Maybe I was in a foul disposition that morning because I wasn’t too pleased about having to serve coffee and donuts, which I knew would be followed by the obligation to clean up the gathering hall and take out the trash. To top it off, I knew it would be an even longer day because of other meetings I had to go to later in the afternoon. Most of all, I think I was irritated because I felt like if I didn’t do all of these things, I would be perceived as lazy, selfish, irresponsible or “not a team player.” In short, I was feeling something that wasn’t new: “Catholic guilt.”

I think its’s fair to say that at least 90 percent of all lay ministers have felt it at one point or another. We mess up an assignment. We show up late to a meeting– or we forget about it altogether.
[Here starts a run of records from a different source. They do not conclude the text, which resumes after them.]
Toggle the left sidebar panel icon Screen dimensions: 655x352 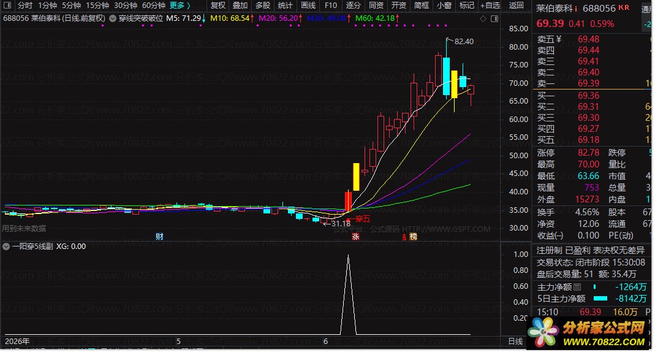coord(7,6)
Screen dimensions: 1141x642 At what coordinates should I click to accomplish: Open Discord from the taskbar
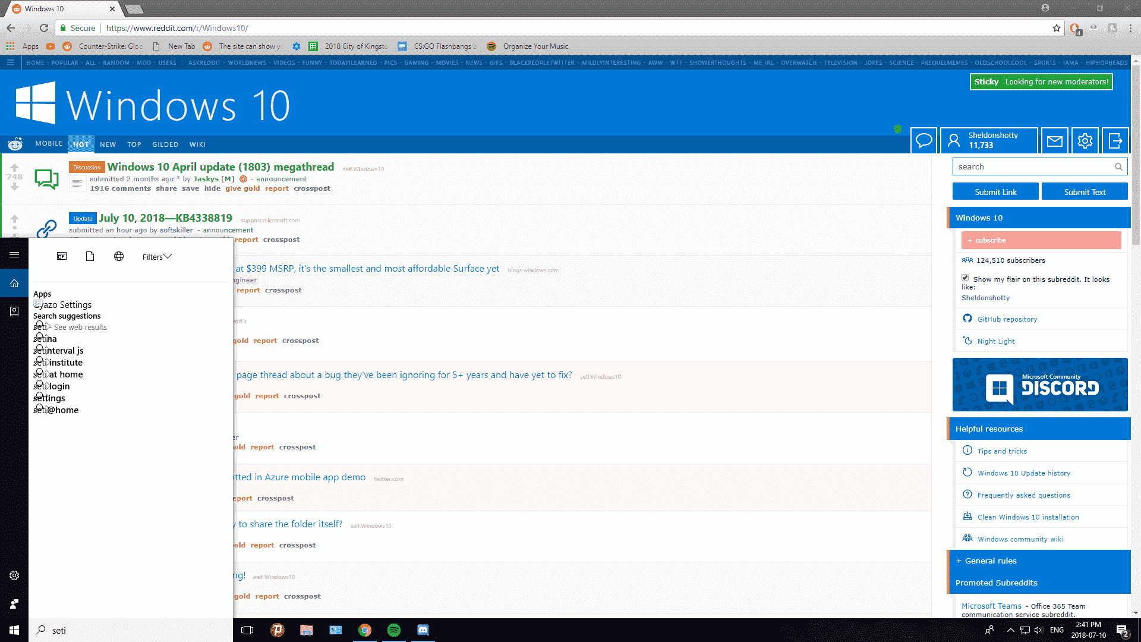[x=423, y=630]
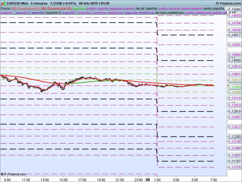
Task: Toggle the MM (Exponencial 96) indicator label
Action: click(56, 8)
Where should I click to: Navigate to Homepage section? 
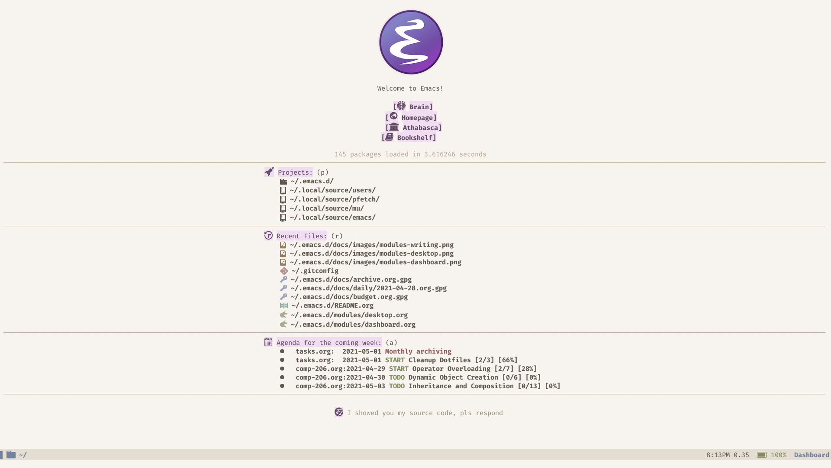[411, 117]
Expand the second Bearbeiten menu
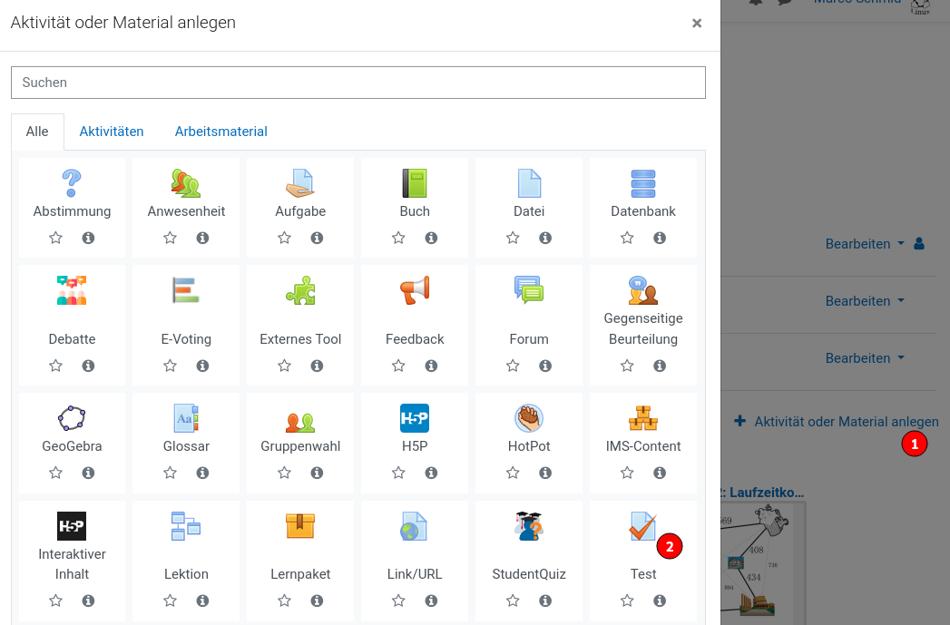Image resolution: width=950 pixels, height=625 pixels. tap(865, 301)
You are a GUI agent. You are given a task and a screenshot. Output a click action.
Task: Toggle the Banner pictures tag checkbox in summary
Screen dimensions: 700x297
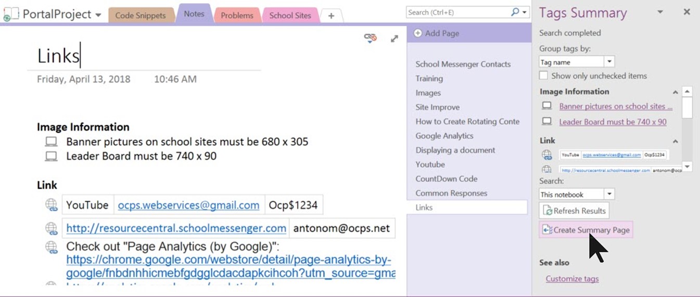546,106
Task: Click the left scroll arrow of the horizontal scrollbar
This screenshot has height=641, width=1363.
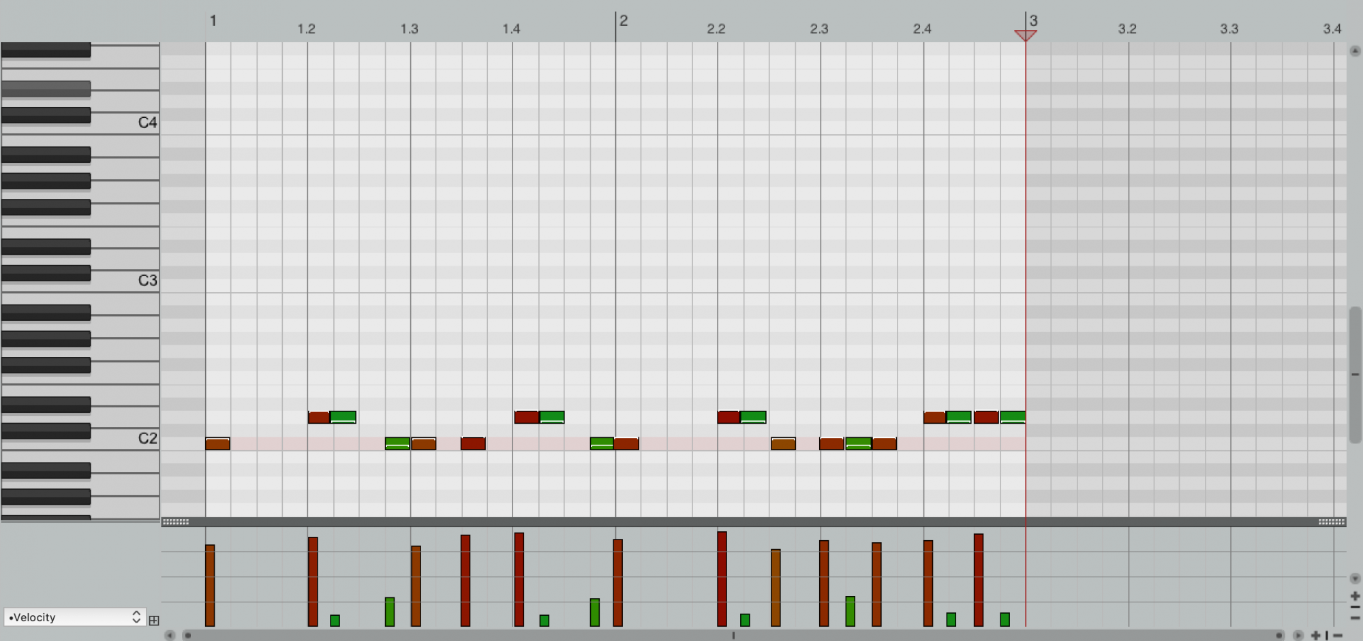Action: click(x=170, y=636)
We feel bad about not being able to make it to every single parish event. When we say ‘no’ to a social engagement with a friend, we can’t enjoy relaxing at home and binge watching Chopped after a long day in the office because we should be sharing our time with those who need us.

I know I’ve fallen victim to it. I once sat with a priest and spilled all of the things that were weighing on my mind and heart. He let me unload and then said, “What’s with the “should” statements? You say “I should” do this or “I should” be that. But why is it necessary for you to carry all of this? Why are you so hard on yourself?”
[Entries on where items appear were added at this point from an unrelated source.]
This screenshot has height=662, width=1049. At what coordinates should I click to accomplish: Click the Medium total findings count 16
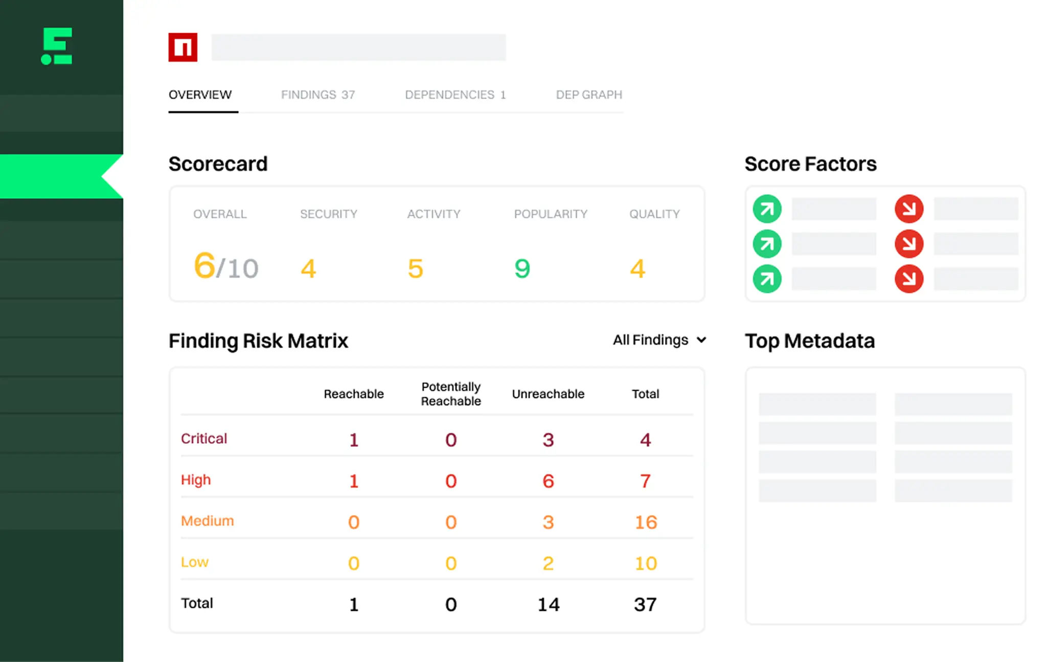click(645, 522)
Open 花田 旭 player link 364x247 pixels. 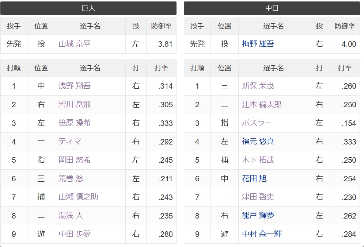254,178
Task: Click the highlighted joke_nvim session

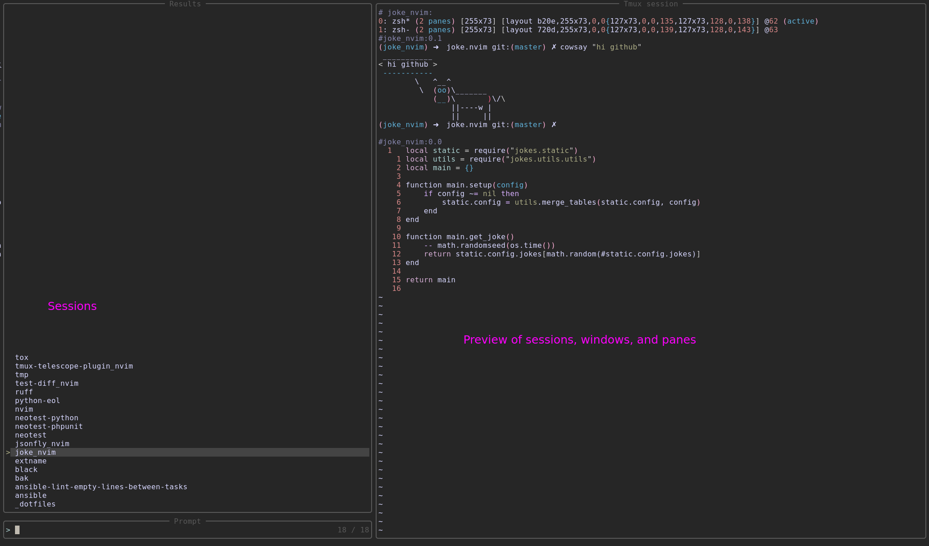Action: tap(35, 453)
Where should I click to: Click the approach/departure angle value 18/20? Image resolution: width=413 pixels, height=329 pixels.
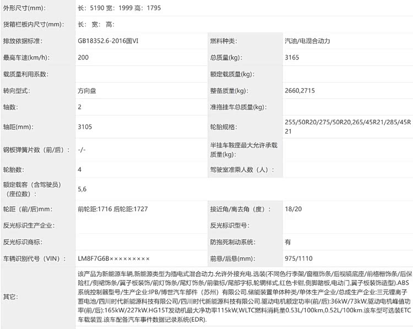292,209
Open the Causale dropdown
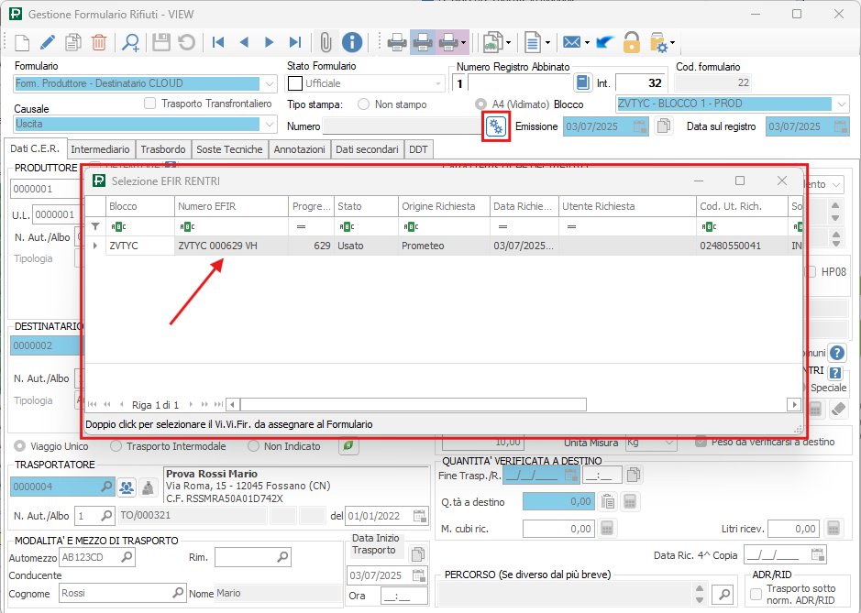The width and height of the screenshot is (861, 613). (269, 124)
My response was simple: “People expect more from me. I feel bad when I don’t meet their expectations”

But whose expectations were they, really? What would happen if I said no to that woman who wanted me to bring her her order of five teens? What would happen if someone else had to take out the trash? What if, once in a while, I said no to doing what everyone else wanted me to do? What if I didn’t do something exactly right? My assumption was that people would be disappointed in me, that too much would be left undone and the goodness of the church would fall apart – and it would be my fault. It wasn’t until much later that I realized the truth. Two things would happen:

1. I would recognize my limitations as realities, not weaknesses.
2. I would see that the weight of the world isn’t for me to carry on my shoulders.
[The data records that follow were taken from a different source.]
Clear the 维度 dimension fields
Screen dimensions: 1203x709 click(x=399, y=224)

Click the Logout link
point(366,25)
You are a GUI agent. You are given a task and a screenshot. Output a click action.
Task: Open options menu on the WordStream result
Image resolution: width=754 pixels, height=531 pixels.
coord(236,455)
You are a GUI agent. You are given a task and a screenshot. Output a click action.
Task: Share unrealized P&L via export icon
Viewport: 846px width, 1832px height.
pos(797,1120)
Here’s what I’ve noticed about people working in ministry. We don’t do what we do to bring home a hefty paycheck. We don’t have normal hours. We face a lot of pressure, and when we don’t meet expectations (whether they’re placed on our shoulders by others or more likely by ourselves), we feel bad. Catholic guilt. But Jesus didn’t hang on a cross so we could feel guilty for our deficiencies. He suffered because HE LOVES US. He asks us to love him, but he doesn’t ask us to be perfect. He knows we can’t do everything, and he knows that we certainly can’t do it perfectly. I’ve tried to take these burdens on my own, and I’ve tried to please everyone so they will think I’m perfect at my job. Spoiler alert: I’m not perfect and neither are you. Spoiler alert, part 2: It’s ok. God doesn’t love you because of what you do. He loves you because of who you ARE: His beloved child. The key is knowing that we can’t do it all, but HE CAN – And then we invite him to do so. I recently read Galatians 3: 23-26; 4:6-7:

“Before faith came, we were held in custody under law, confined for the faith that was to be revealed. Consequently, the law was our disciplinarian for Christ, that we might be justified by faith. But now that faith has come, we are no longer under a disciplinarian. For through faith you are all children of God in Christ Jesus.
As proof that you are children, God sent the spirit of his Son into our hearts, crying out, “Abba, Father!” So you are no longer a slave but a child, and if a child then also an heir, through God.”

If you are a lay minister constantly “should-ing” on yourself, I suggest that you pick up this Scripture and bask in it. Hand over some tasks to someone else when you are overwhelmed. Let someone else take out the trash. Allow Jesus to free you from the chains of “Catholic guilt.” And while you’re at it, sit back, relax, sip a cup of coffee and have a donut! And do not feel guilty about it!

Melissa Montenegro is a youth minister at Christ the King Parish in Richland, Washington. She loves middle school youth ministry because even Jesus went to a middle school youth group (seriously, check out Luke 2:41-52). When she’s not busy witnessing 12 year olds becomes saints, she’s caught up in a good book or steamy cup of chai. She rarely says no to French fries.